*DATA:*
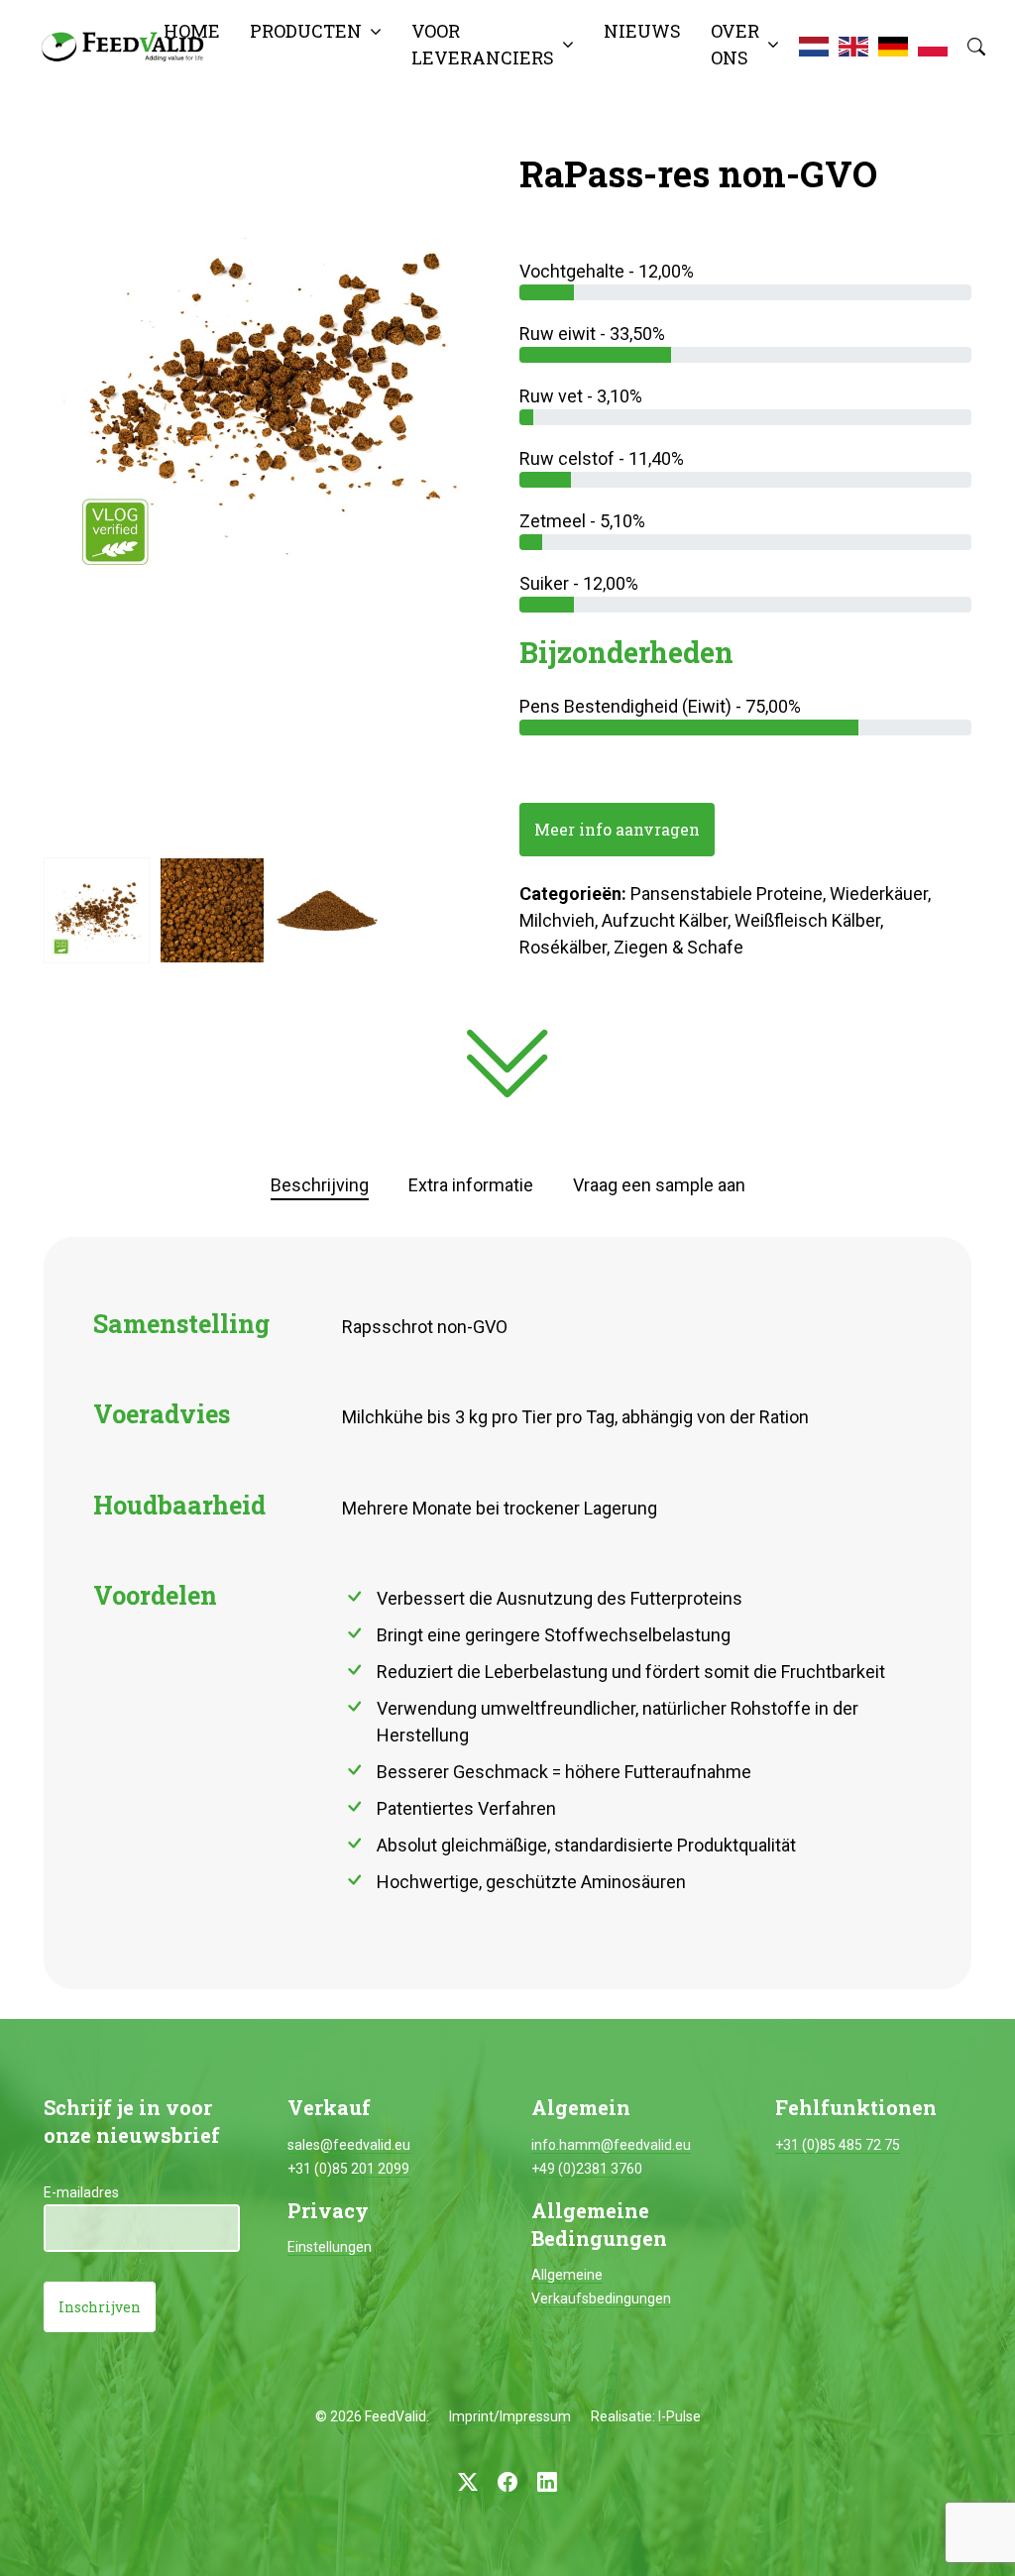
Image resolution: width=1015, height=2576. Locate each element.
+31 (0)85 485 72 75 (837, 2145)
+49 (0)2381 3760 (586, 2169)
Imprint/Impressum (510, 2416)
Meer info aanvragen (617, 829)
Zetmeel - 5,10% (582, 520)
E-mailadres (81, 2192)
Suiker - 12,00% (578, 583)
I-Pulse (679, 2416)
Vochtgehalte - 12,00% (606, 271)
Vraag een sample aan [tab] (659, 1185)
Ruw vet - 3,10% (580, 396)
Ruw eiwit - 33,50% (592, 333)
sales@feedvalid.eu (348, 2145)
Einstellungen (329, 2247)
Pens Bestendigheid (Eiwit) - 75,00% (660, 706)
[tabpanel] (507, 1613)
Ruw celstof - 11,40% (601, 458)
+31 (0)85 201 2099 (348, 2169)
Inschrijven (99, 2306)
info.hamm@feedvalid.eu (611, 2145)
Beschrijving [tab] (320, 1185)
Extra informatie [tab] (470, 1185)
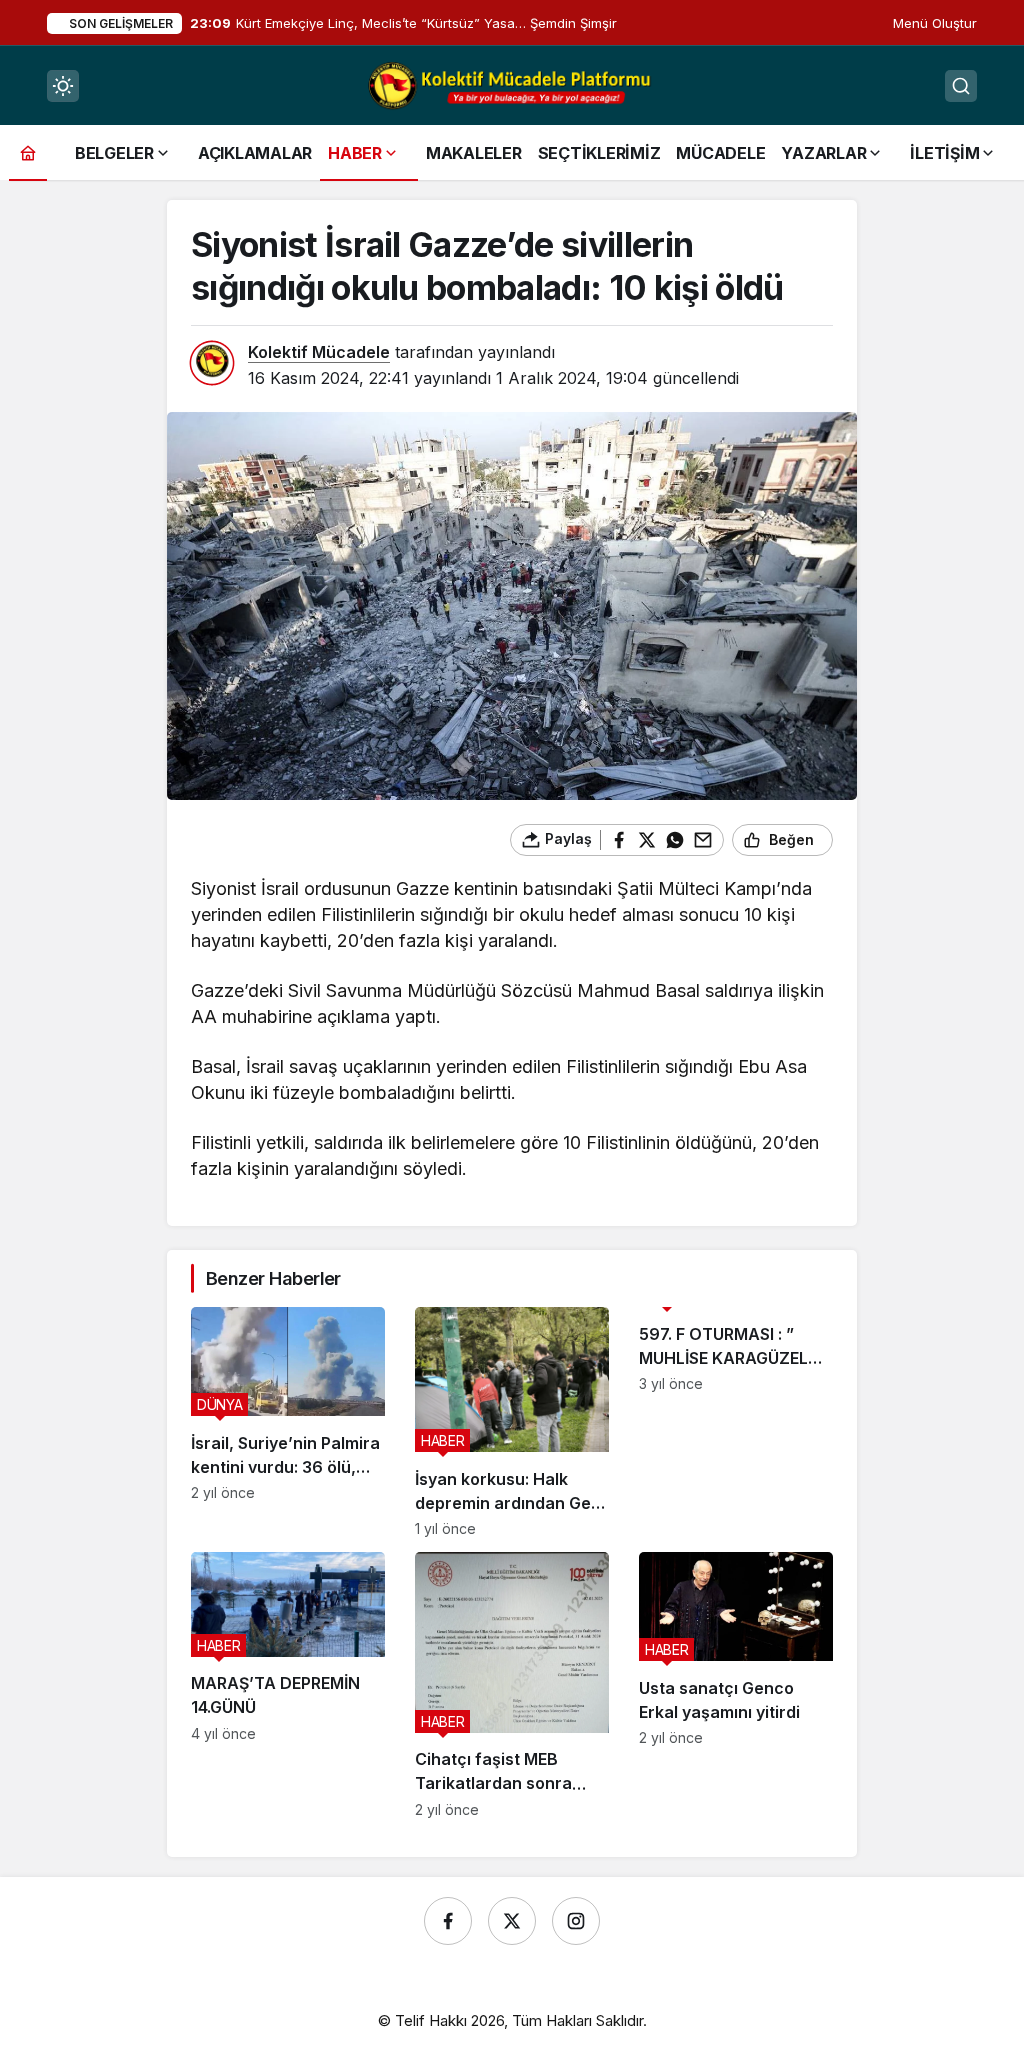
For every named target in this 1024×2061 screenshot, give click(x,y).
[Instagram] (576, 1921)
...
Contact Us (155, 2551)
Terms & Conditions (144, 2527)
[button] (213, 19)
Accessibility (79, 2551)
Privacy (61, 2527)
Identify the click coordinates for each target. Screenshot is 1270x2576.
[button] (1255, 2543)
--
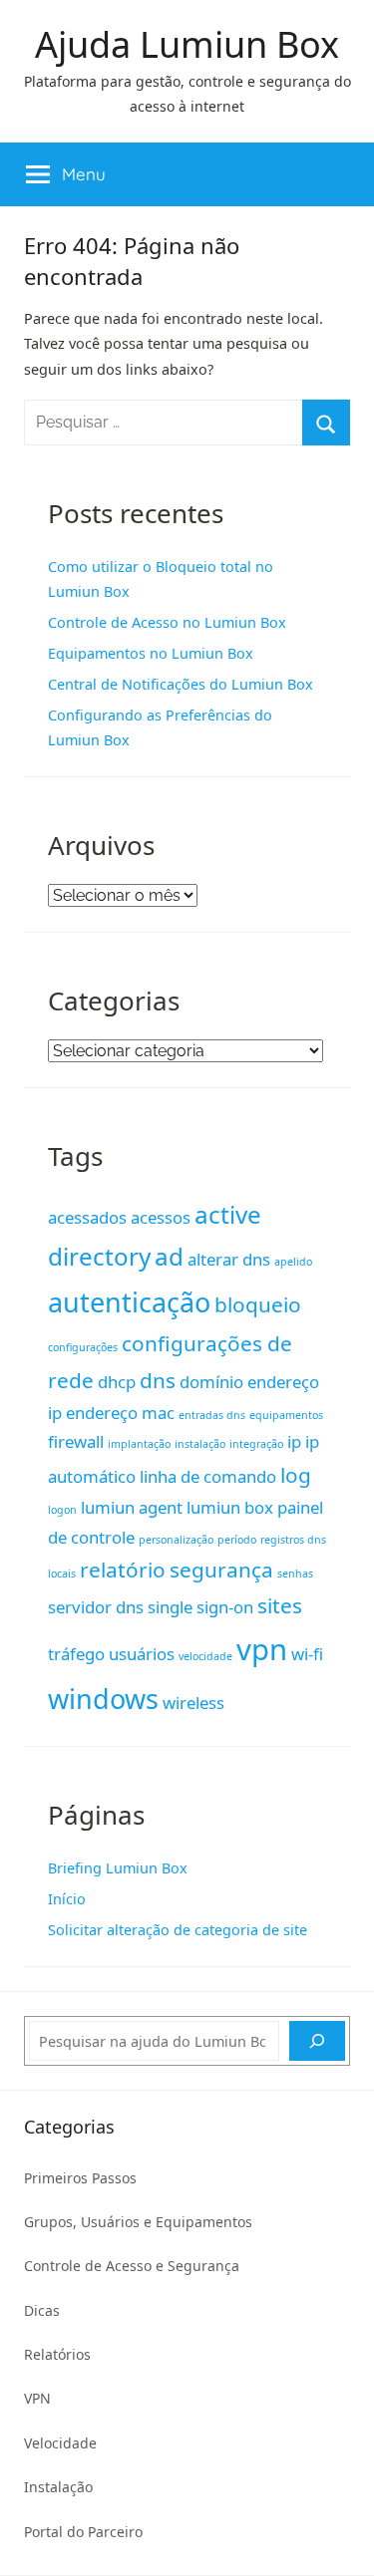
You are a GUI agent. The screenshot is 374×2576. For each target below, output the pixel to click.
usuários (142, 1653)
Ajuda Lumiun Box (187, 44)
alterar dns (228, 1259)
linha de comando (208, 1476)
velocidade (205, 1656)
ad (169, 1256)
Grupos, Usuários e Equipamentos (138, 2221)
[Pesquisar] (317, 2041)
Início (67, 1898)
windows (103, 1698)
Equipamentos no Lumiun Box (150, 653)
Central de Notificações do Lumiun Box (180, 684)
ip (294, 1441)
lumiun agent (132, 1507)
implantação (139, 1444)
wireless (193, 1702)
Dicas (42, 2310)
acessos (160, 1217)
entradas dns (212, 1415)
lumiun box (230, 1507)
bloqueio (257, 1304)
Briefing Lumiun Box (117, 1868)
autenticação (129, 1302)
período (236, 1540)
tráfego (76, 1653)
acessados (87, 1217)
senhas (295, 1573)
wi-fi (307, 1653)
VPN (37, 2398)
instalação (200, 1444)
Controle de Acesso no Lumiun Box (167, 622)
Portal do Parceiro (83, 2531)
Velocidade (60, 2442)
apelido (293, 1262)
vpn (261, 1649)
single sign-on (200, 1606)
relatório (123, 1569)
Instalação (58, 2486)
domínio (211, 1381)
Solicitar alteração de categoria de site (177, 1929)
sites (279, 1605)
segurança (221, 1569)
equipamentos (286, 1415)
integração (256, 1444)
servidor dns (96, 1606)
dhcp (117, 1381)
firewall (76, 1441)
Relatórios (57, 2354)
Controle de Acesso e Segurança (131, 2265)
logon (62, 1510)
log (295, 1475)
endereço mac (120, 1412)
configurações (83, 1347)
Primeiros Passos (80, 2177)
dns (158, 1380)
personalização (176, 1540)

*EXERCISE DESCRIPTION:*
Only a number is asked for here: the count of lines in the records that hold "agent".

*THE ANSWER:*
2